Contrary to what is common in the literature, the MISS framework suggests complementarity rather than competition between ABM and EBM. In our case, while the ABM has many advantages over the EBM, it is the original EBM that helps to discipline the parameterization of the ABM, thereby keeping the central message clear. In our approach, one is always forced to test whether the additional mechanisms truly contribute to the understanding of the system under investigation. New mechanisms are added step-by-step to allow for an adequate isolation of their consequences. That is, one has to balance the disaggregation and descriptive richness provided by ABM with the aggregation and rigor of the associated EBM.

6 Concluding Remarks

Several key messages arise from our approach. First, using an explicit epistemological framework for simulation models allows researchers to communicate the usefulness of their model in a more transparent and straightforward way. The MISS framework is particularly well suited for the ABM case as it provides the necessary meta-language to discuss why a particular model is useful for a particular purpose, how it produces knowledge about the SUI, and how it relates to alternative models. If no explicit epistemological framework is used, all related considerations remain implicit and model assessment and comparison become difficult. Just as the ODD protocol is an excellent framework to describe the technical functioning of an ABM, the MISS framework is well suited to explain the epistemological content of an ABM

Second, building agent-based versions of EBMs is a fruitful endeavor. An ABM can generate a substantial amount of additional knowledge about the target system. Additionally, it can be useful for identifying the implicit assumptions underlying the corresponding EBM and examining its adequacy as a surrogate system for the problem at hand. Third, ABMs are not necessarily substitutes for EBMs. In fact, the intermediate step of building an EBM is a useful exercise, as it helps to limit the disadvantages associated with ABMs. In particular, it permits easier communication of the model to the target audience and disciplines the modeler to focus on the central mechanisms. Finally, EBMs are often amendable to proofs and thus easier to verify. Building an agent-based version of a rigorously verified EBM involves much less speculation and uncertainty than building an ABM from scratch. As such, our approach is also in line with the demand for a methodological pluralism in the social sciences, as one perspective alone is hardly enough to tackle the complex problems of our time (see also Ostrom and Basurto 2011 or Gräbner 2017a).

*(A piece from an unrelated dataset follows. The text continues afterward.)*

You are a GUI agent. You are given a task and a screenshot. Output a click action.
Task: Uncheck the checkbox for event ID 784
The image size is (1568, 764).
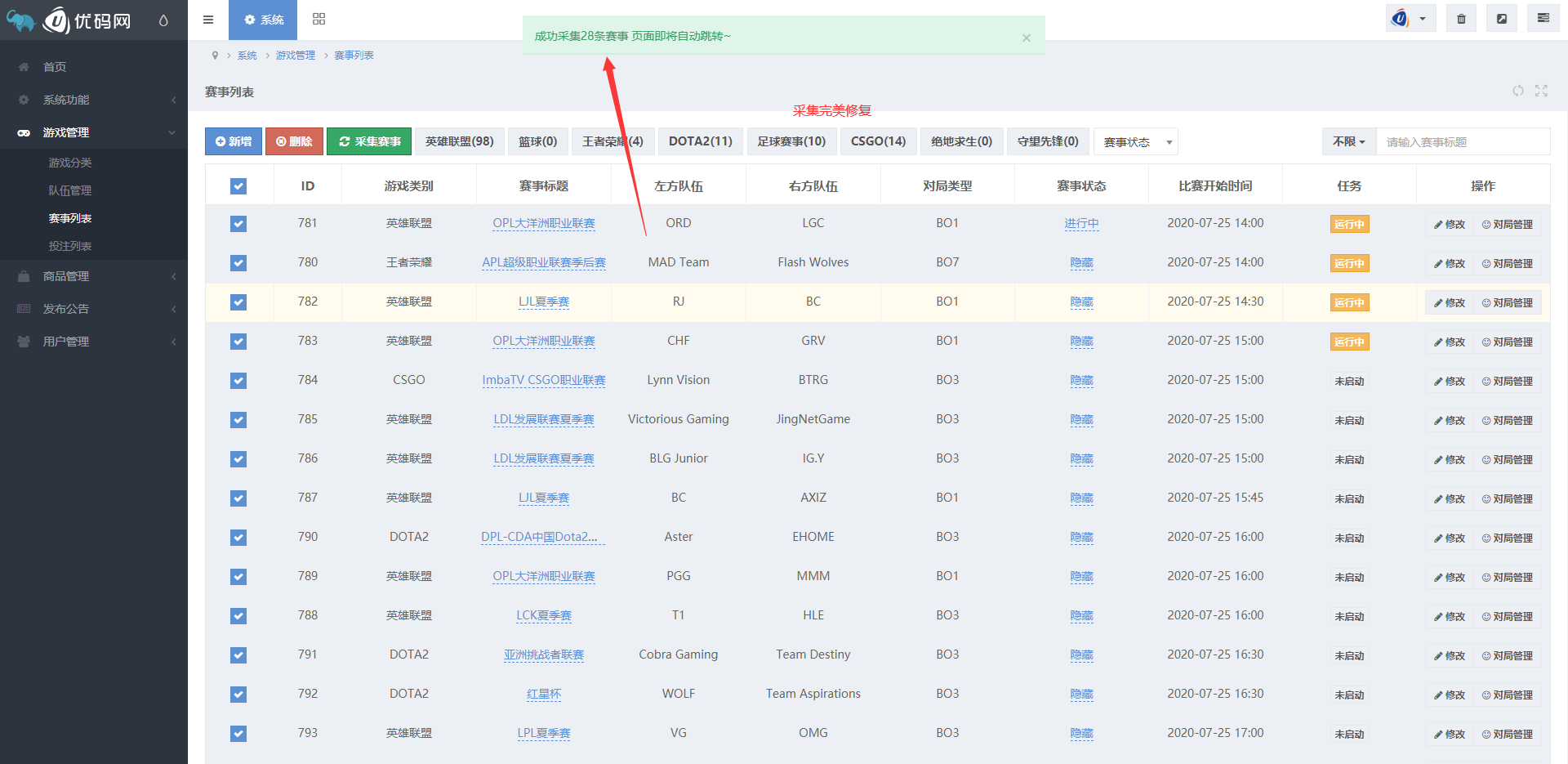click(x=238, y=381)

Our sequential strategy illustrates that a rigorous demarcation between ABM and EBM is often not very useful. The most pragmatic and useful differentiation goes along epistemological properties: speaking in the terms of MISS, ABMs tend to focus more on an adequate representation of reality rather than on the verification of the model as such. Underlying this are different “weights” for the representation aspect of economic models and the question of whether models should focus more on resembling states or mechanisms.

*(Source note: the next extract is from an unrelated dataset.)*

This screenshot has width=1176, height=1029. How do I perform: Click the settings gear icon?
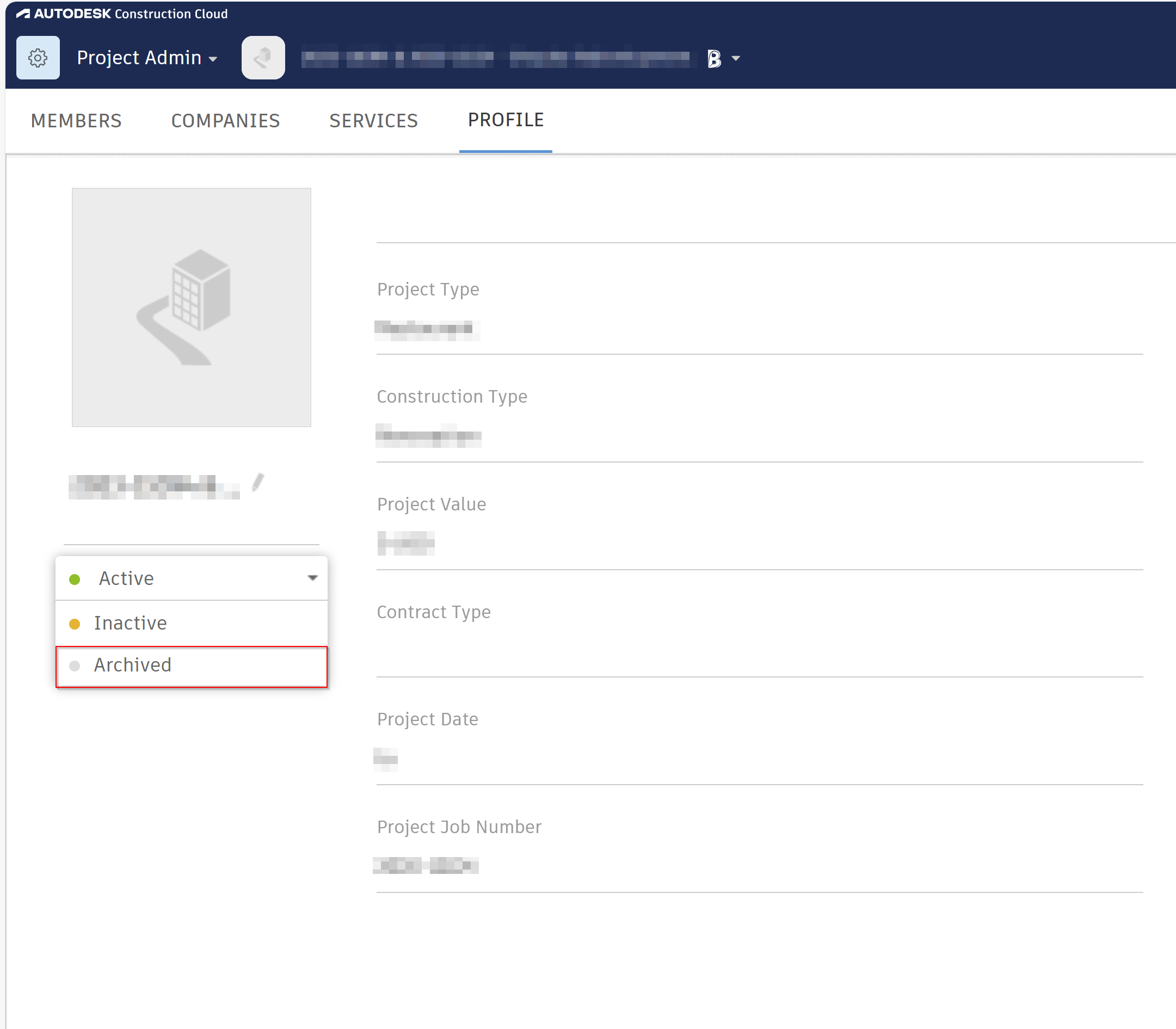tap(38, 58)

While our approach holds promise, it is also associated with some practical difficulties. It is not always straightforward or possible to translate an EBM into an ABM. Furthermore, collecting data for the system in question is not a trivial task and the parameterization of an ABM can often seem ad hoc. Overcoming these challenges is a difficult, yet important task (see Fagiolo et al. 2007 for constructive proposals). Our attempt at building an ABM from Acemoglu and Robinson’s (2002) EBM illustrates the usefulness of the approach and we hope that it inspires further research.